### LIST OF TASKS
1. In the parliamentary statement on mobility for the disabled, what weekly rate will the mobility allowance reach from July 1978?
2. Extend the parliamentary statement on mobility for the disabled, starting right after its final sentence.

### SUPPLIED TEXT

■ ■ ■ ■

HL Deb 06 December 1977 vol 387 cc1478-86

3.37 p.m.

Lord WELLS-PESTELL

My Lords, with the leave of the House, I will now repeat a Statement, made in another place by my right honourable friend the Secretary of State for Social Services, about mobility for the disabled. The Statement is as follows:

"The House will be aware that the mobility allowance for the disabled went up substantially last month, from £5 to £7 a week—an increase of 40 per cent.

"The Government are convinced that a cash benefit is generally the most appropriate way of helping severely disabled people with their mobility. First, cash provides flexibility: it allows disabled people to make their own decisions in ways that fit their individual needs. And, second, a cash allowance does not discriminate unfairly against those who are too severely disabled to drive. The mobility allowance is paid to drivers and non-drivers alike. It has already brought mobility help to about 60,000 people who would have received no assistance whatever under the old scheme.

"I am pleased to be able to inform the House today that, with effect from July 1978, the rate will be £10 per week and will thus have doubled in less than a year. I know that this major boost in help for the disabled will be warmly welcomed, not only on both sides of the House, but also by the 100,000 people expected to receive the allowance when fully phased in.

"The Government have also decided that the new and higher level of mobility allowance should, in future, be protected against inflation. There will, therefore, be an annual uprating starting in November 1979. The allowance will, of course, continue to be taxable, which ensures that it gives the most help to those in greatest need.

"No Government can be expected to meet all the mobility needs of the disabled. It is reasonable for the disabled, like other people, to contribute to the cost of their own mobility. Any help which can be given to assist disabled people to make the best use of their resources is clearly very much to be welcomed.

"The House will recall that with this in mind I and my honourable friend the Minister for the Disabled have been engaged in discussions with a number of organisations and invididuals over recent months. I am pleased to say that these discussions have now borne fruit.

"At our suggestion, a group of prominent people drawn from the professions, from finance and industry, from voluntary bodies and from the trade unions, and chaired by Lord Goodman, has now set up a voluntary organisation for the United Kingdom, working in collaboration with the Government, to ensure that disabled people, both drivers and passengers, who want to use their mobility allowance to obtain a vehicle will get maximum value for their money in doing so.

■ ■ ■ ■

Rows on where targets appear

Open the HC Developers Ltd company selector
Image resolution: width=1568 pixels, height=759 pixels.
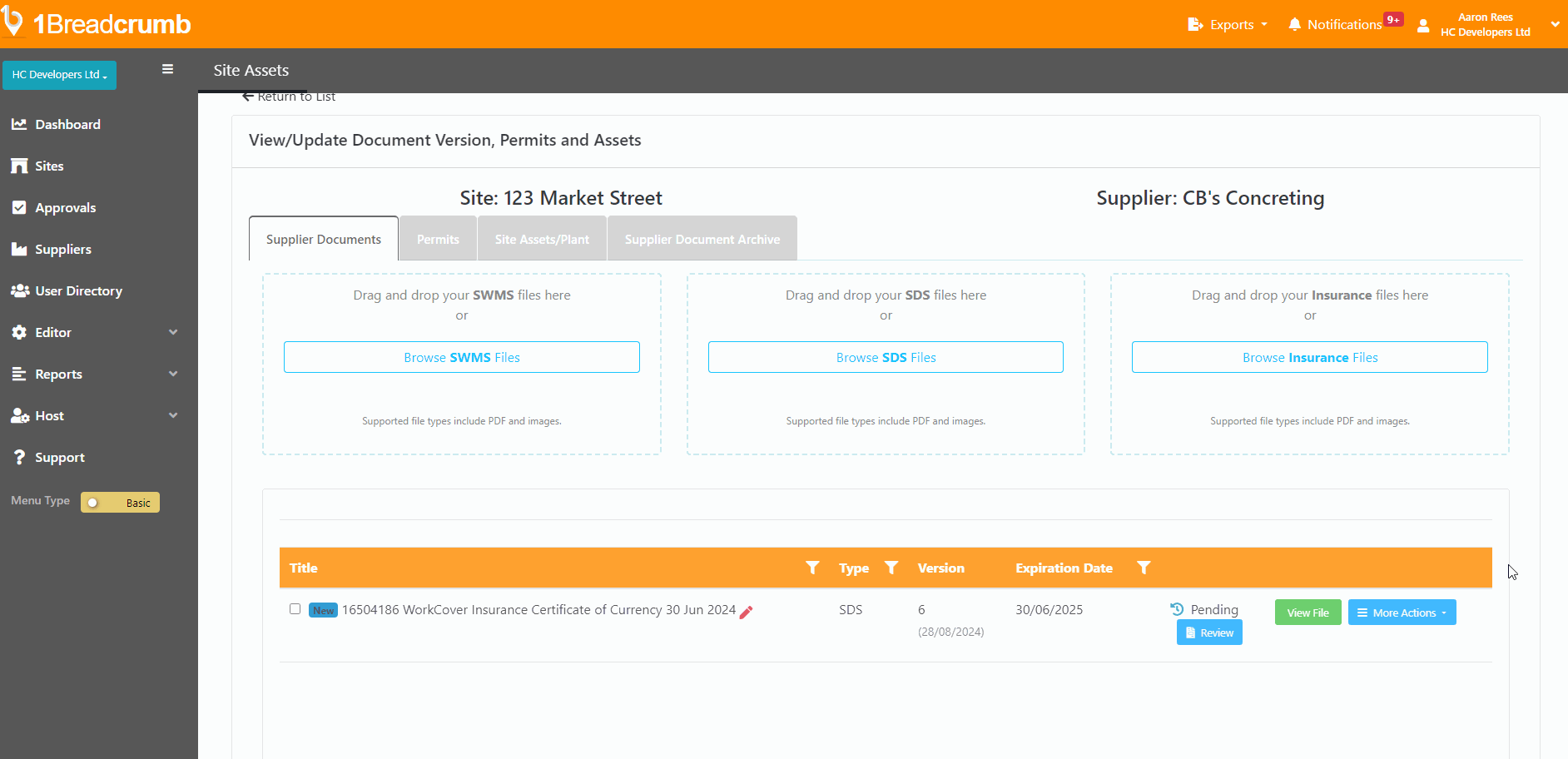pyautogui.click(x=59, y=74)
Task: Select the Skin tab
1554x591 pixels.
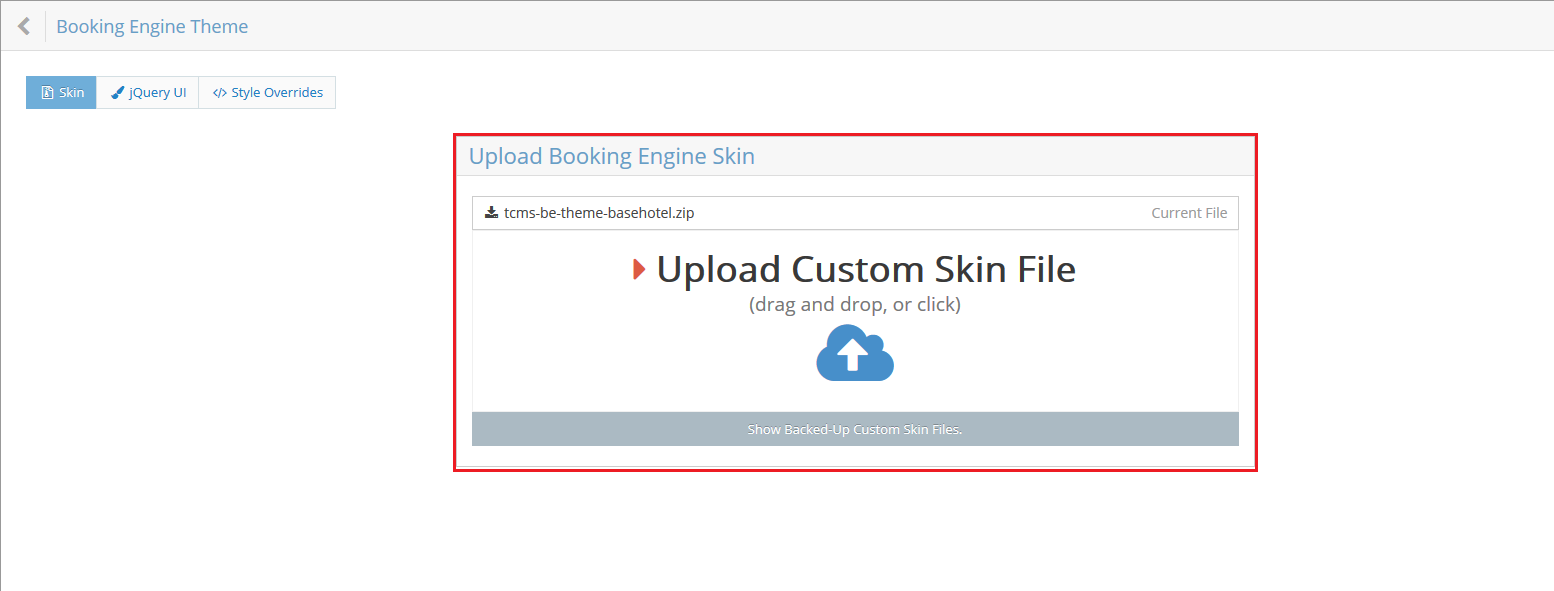Action: (x=61, y=92)
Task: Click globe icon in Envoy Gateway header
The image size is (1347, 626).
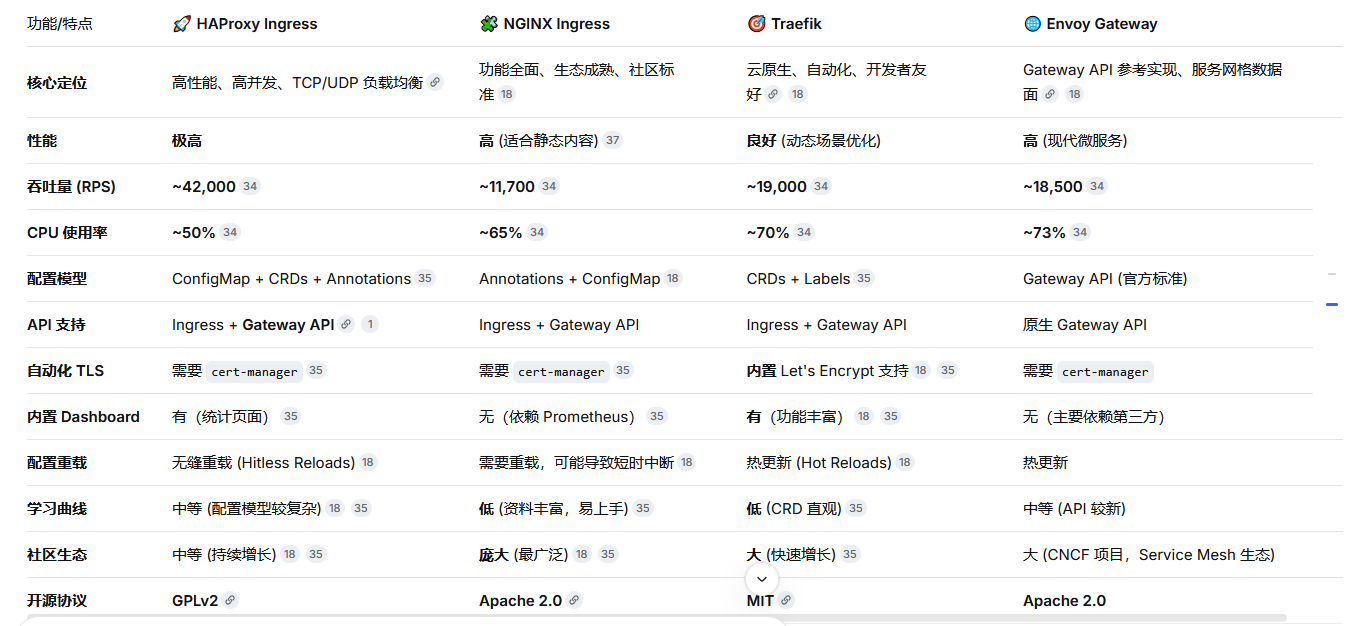Action: (1032, 24)
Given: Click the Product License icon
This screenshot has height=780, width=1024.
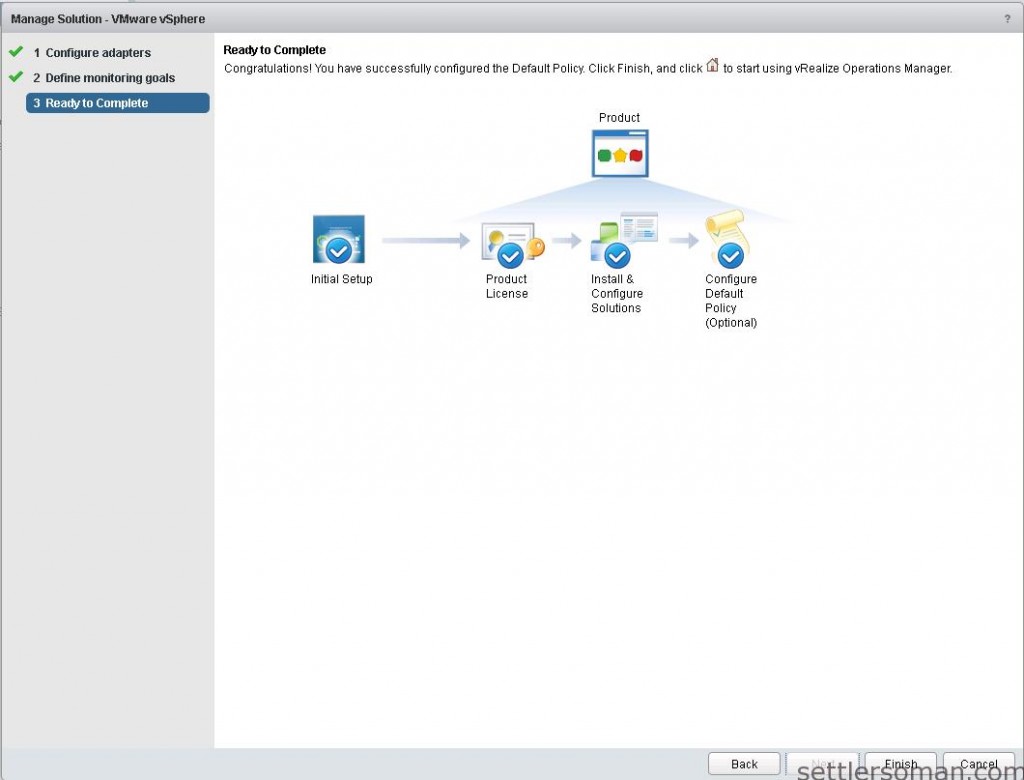Looking at the screenshot, I should click(x=510, y=245).
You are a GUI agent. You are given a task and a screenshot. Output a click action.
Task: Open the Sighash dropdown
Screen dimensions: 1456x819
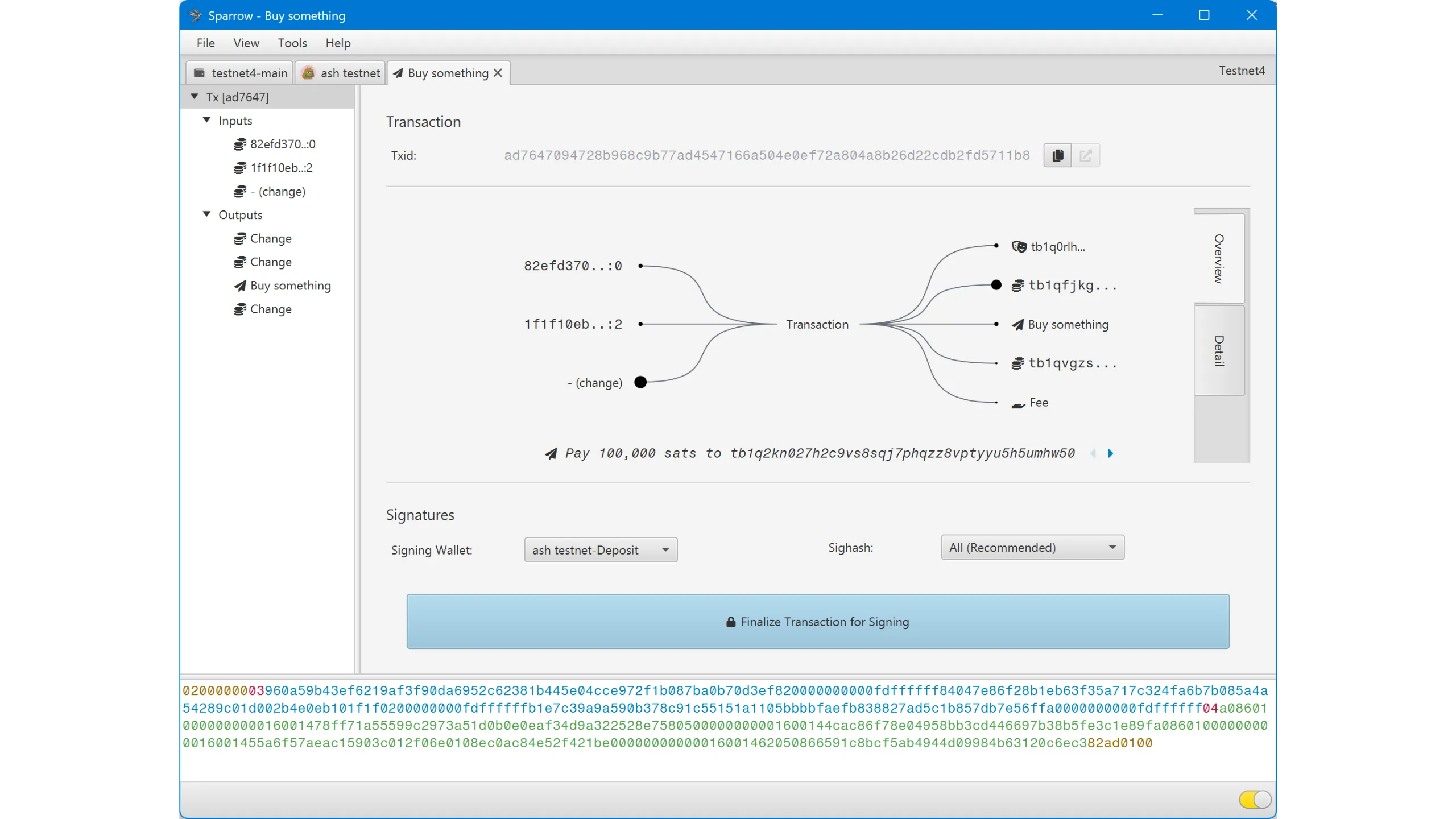(x=1032, y=547)
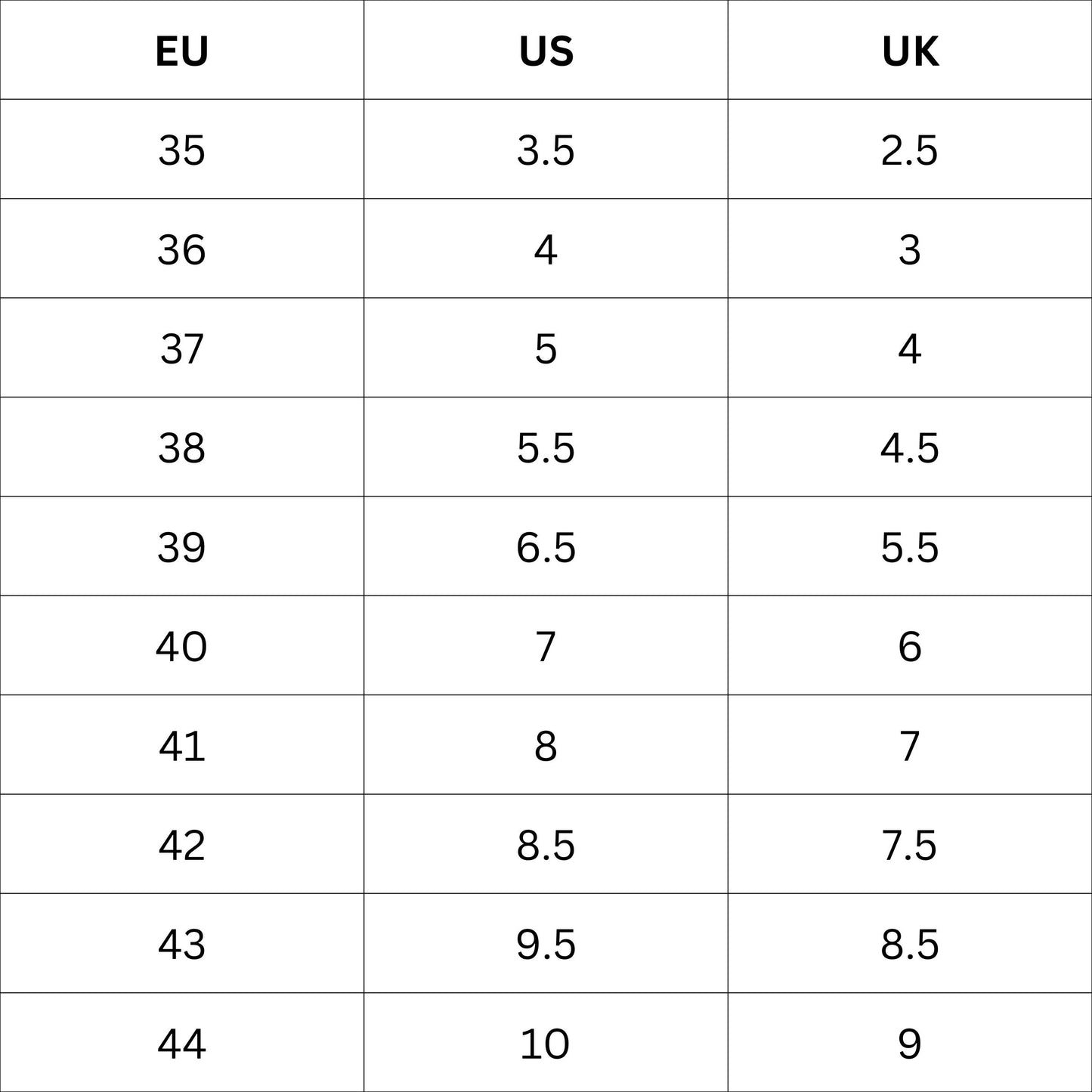Click UK size 2.5 cell
The image size is (1092, 1092).
coord(910,150)
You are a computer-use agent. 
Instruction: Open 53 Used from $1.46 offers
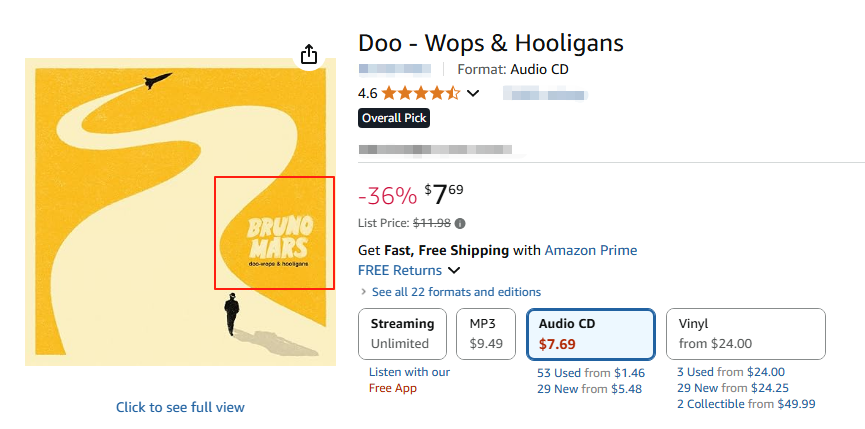(x=591, y=373)
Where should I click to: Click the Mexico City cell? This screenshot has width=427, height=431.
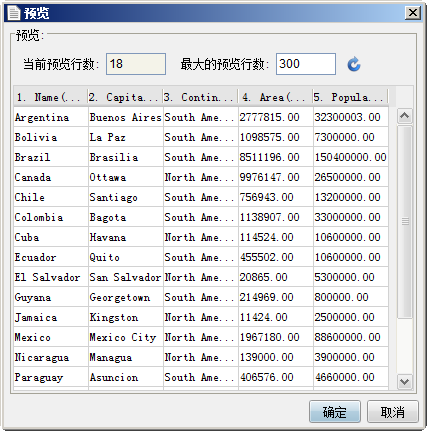pyautogui.click(x=126, y=337)
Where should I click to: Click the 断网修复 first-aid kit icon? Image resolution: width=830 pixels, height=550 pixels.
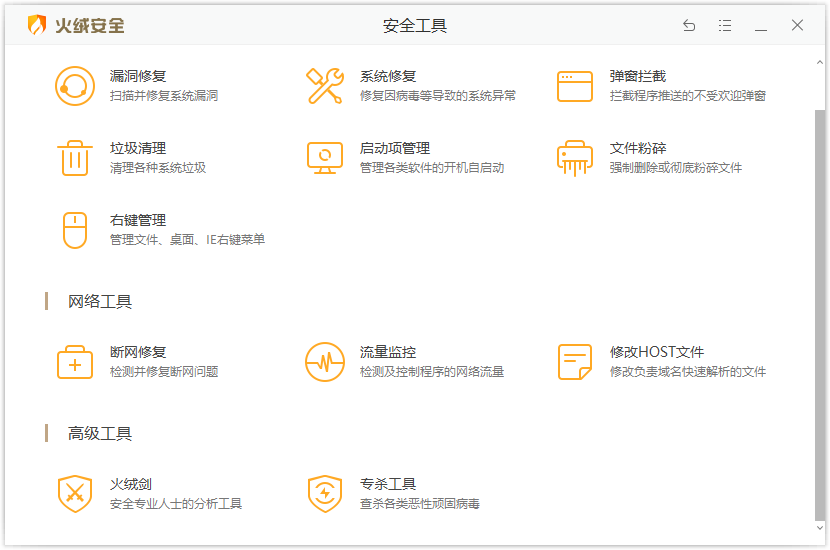(74, 362)
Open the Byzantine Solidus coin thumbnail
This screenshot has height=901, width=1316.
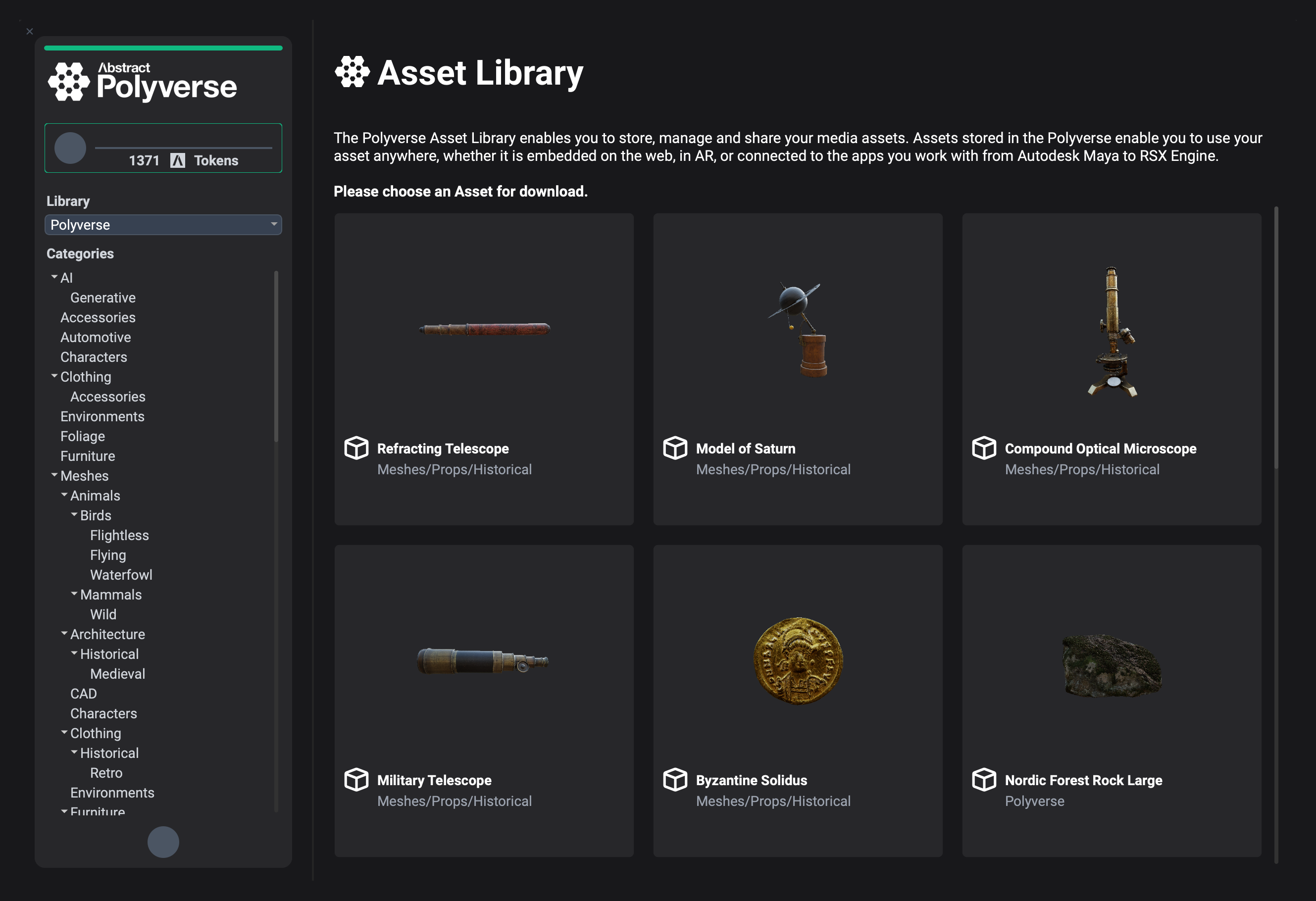click(x=798, y=661)
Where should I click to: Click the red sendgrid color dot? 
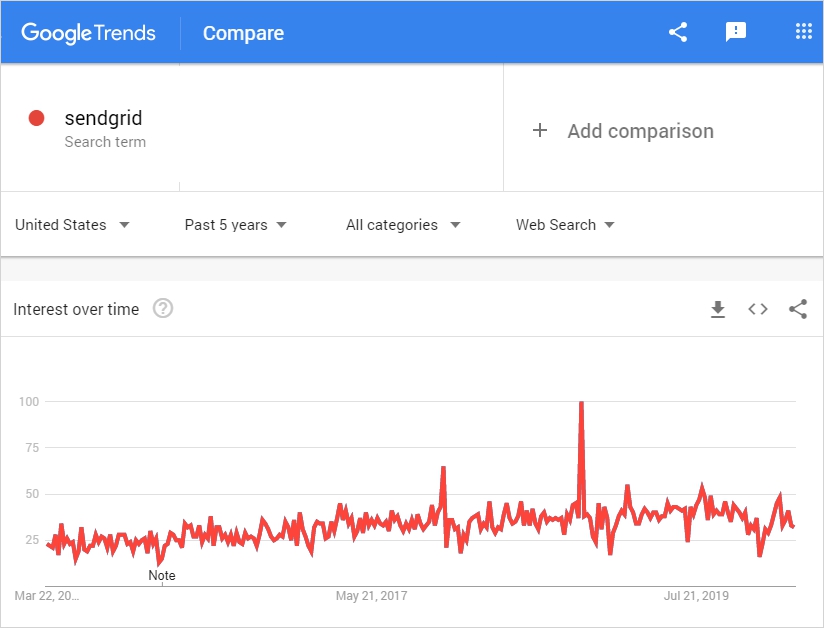pos(37,119)
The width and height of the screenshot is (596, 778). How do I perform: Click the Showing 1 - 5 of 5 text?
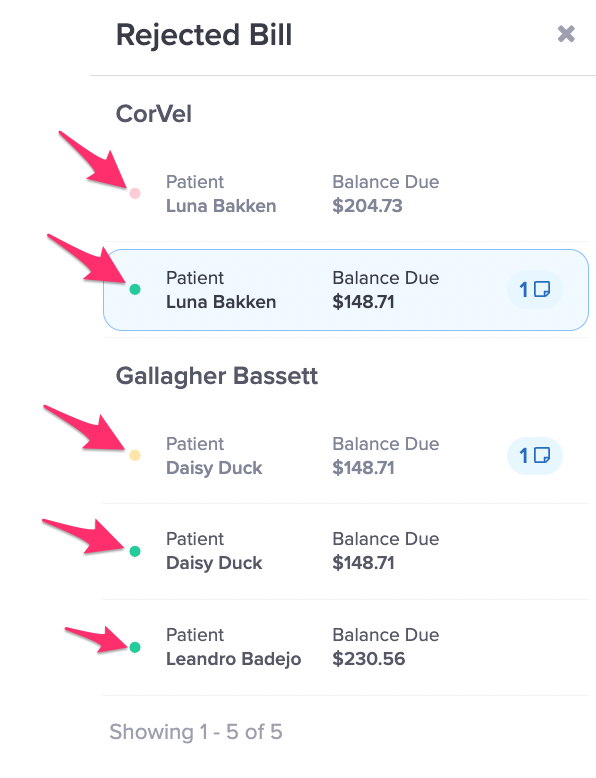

■ ■ ■ ■

### TASK-BY-TASK ANSWERS
1. £10 per week.

2.
"This new charitable body, to be known as Motability, is announcing today its composition and aims, and a copy of Lord Goodman's statement is being placed in the Library of the House.

"Motability will be an independent organisation. Under a council, the organisation will have an executive committee headed by Mr. Jeffrey Sterling, who will be Motability's vice-chairman.

"The organisation will work in conjunction with the Royal Association for Disability and Rehabilitation and the corresponding organisations in Scotland, Wales and Northern Ireland. It will decide itself how to fulfil its aims, and what its priorities should be, with the advice of the disabled and their spokesmen.

"Motability will have a number of objectives. It will give guidance and advice to disabled people on vehicles and adaptations and will negotiate discounts and other special arrangements for disabled people.

"Motability also aims to enable disabled people to have the personal use of a car by means of a leasing scheme. Detailed discussions about such a scheme are well advanced. It is expected that the clearing banks will make substantial loan funds available, and that the scheme will get under way by next summer.

"In addition, Motability plans to raise funds. These could be used, for example, to assist in certain cases with the cost of adaptations or, exceptionally, the running costs of a vehicle.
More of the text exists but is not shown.